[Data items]

---------------

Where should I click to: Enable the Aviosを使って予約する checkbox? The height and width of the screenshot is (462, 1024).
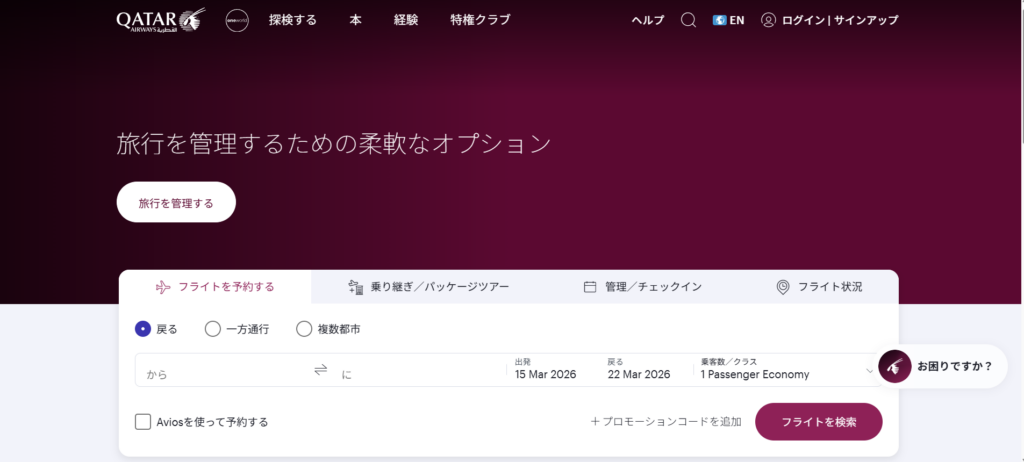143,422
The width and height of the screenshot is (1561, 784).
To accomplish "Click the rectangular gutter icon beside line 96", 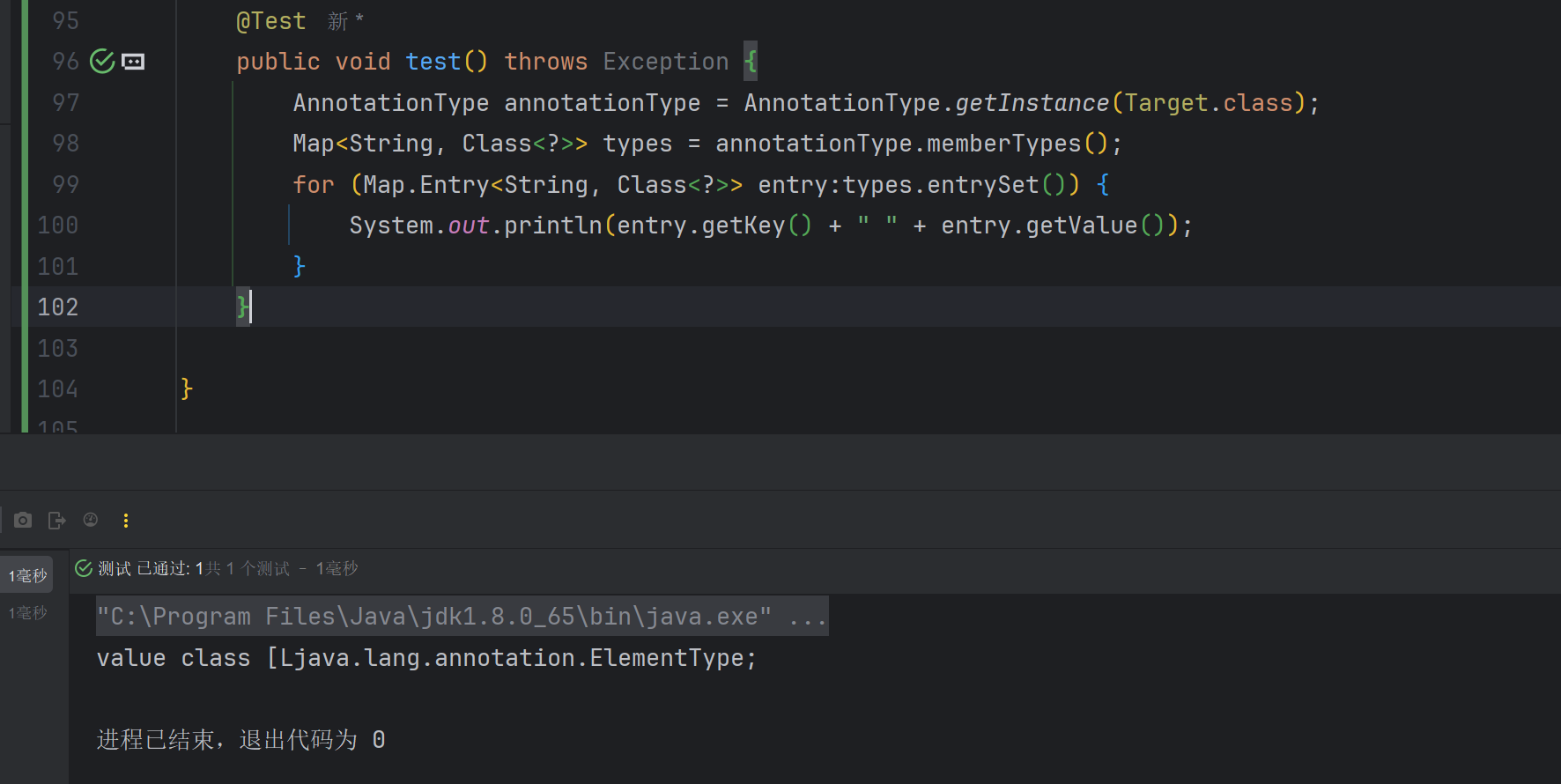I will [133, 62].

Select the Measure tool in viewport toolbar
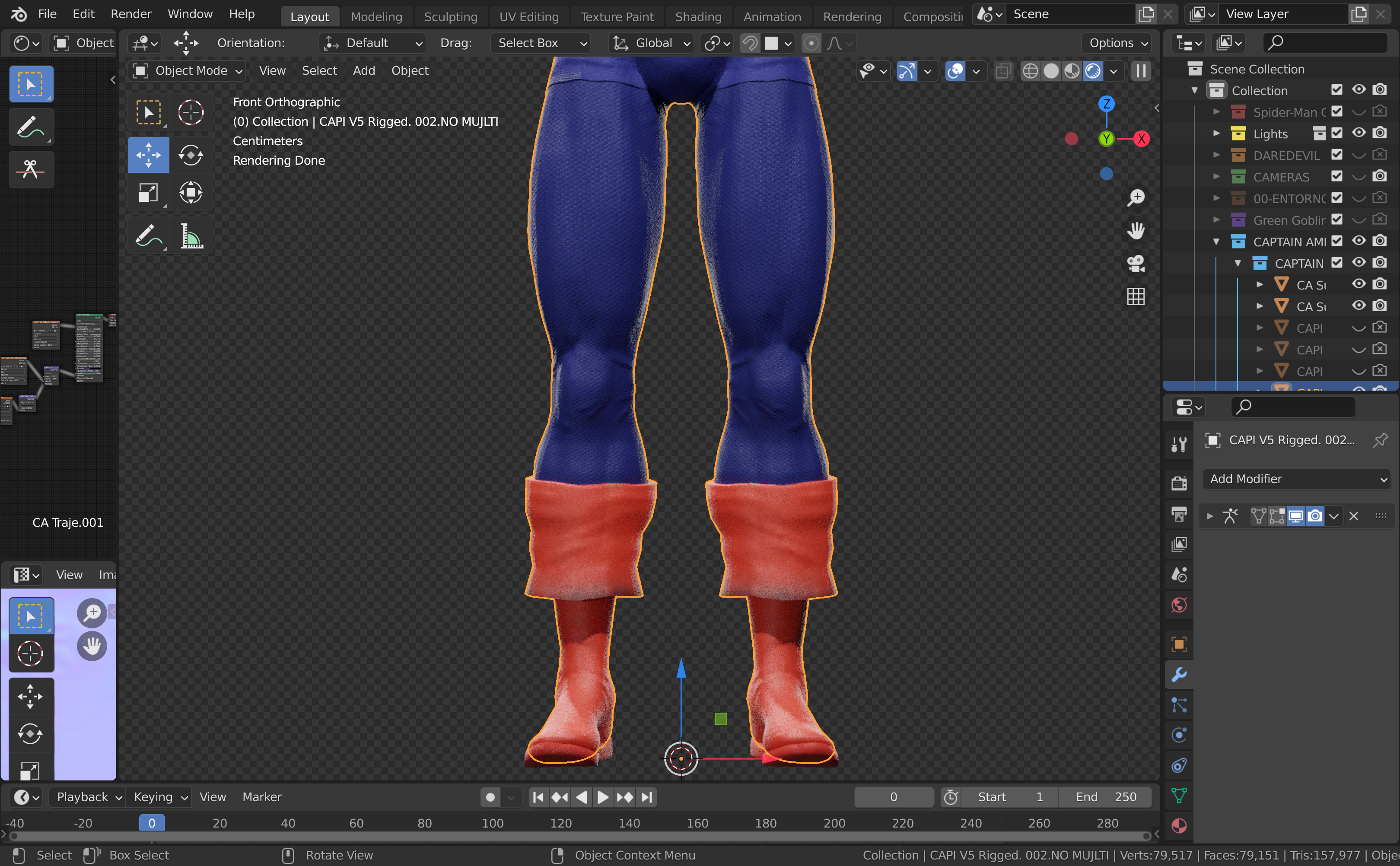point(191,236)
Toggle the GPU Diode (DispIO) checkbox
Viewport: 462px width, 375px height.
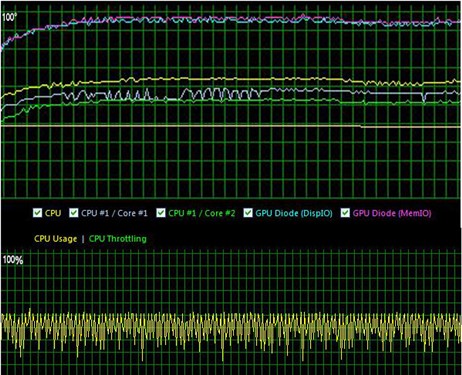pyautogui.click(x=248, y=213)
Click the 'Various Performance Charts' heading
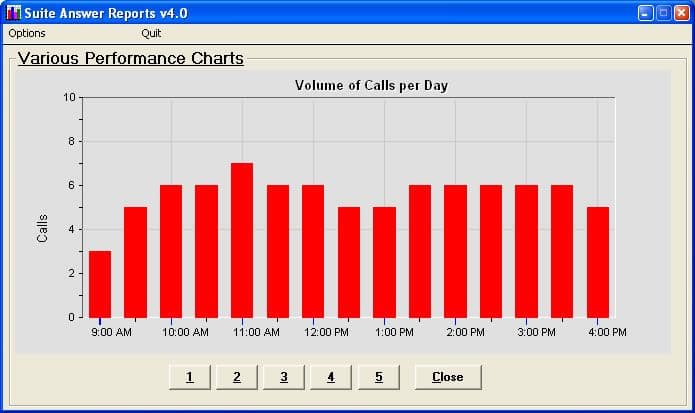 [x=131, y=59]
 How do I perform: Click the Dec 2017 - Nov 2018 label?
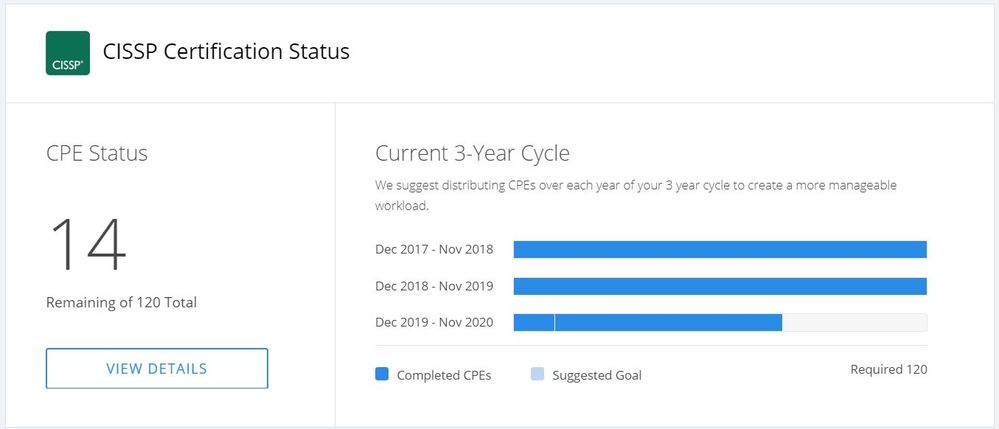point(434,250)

---------------

Starting with the line that contains "Click the 'Various" and going on through the end of the records, write those lines out again with each answer coordinate multiplied by 1.7 and rounded to a whole number, rounding halves up. Keep all other text unchanged, and leave the pictures out.

Click the 'Various Performance Charts' heading
 [x=223, y=100]
 How do I perform: Click the Dec 2017 - Nov 2018 label?
point(738,425)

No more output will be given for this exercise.